Task to complete: The output should consist solely of the line containing "Task: Launch the" and all lines after it through the final line of the entries below, reproduced exactly.

Records from a dataset:
━━━━━━━━━━━━━━━━━━━━━━━━━━━━━━

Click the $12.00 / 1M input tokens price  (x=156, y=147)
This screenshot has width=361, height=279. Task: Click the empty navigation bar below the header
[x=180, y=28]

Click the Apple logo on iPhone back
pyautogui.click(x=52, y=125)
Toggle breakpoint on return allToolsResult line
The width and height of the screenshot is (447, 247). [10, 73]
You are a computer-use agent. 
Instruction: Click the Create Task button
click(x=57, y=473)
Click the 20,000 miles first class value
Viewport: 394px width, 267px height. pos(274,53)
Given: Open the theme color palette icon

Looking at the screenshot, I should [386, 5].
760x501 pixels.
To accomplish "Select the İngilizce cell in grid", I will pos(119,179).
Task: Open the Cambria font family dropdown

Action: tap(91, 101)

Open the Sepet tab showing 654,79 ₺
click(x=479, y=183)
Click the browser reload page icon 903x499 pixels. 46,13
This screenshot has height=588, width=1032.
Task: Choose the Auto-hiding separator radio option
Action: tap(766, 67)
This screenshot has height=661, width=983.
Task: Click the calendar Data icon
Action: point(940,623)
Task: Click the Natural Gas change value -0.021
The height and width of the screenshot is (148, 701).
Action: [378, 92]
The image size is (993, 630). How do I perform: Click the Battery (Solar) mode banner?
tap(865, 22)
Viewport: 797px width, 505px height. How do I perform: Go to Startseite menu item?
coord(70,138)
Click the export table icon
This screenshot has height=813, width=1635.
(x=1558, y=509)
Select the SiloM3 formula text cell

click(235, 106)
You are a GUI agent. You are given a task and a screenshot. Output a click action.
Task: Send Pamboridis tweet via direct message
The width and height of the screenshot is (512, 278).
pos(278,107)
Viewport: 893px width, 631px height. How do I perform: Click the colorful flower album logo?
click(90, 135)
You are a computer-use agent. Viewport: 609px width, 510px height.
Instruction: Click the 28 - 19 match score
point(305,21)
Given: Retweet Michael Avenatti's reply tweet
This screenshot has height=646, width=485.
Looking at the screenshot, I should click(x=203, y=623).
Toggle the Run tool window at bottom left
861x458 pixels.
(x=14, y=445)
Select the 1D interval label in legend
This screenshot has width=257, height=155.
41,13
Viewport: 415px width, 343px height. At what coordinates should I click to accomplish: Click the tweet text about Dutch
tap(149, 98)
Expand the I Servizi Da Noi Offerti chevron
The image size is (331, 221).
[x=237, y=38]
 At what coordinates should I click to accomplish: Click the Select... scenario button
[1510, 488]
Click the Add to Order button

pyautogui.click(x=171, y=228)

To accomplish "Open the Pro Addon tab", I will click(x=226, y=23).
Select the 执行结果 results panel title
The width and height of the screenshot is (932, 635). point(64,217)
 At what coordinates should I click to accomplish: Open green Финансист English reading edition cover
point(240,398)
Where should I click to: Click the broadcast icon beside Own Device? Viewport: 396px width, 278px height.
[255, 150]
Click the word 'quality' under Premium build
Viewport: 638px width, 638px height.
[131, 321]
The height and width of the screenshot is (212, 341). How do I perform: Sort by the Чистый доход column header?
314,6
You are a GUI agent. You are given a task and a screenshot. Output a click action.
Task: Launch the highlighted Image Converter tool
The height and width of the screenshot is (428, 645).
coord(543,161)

━━━━━━━━━━━━━━━━━━━━━━━━━━━━━━

Exercise solution:
Task: Launch the highlighted Image Converter tool
The height and width of the screenshot is (428, 645).
coord(543,161)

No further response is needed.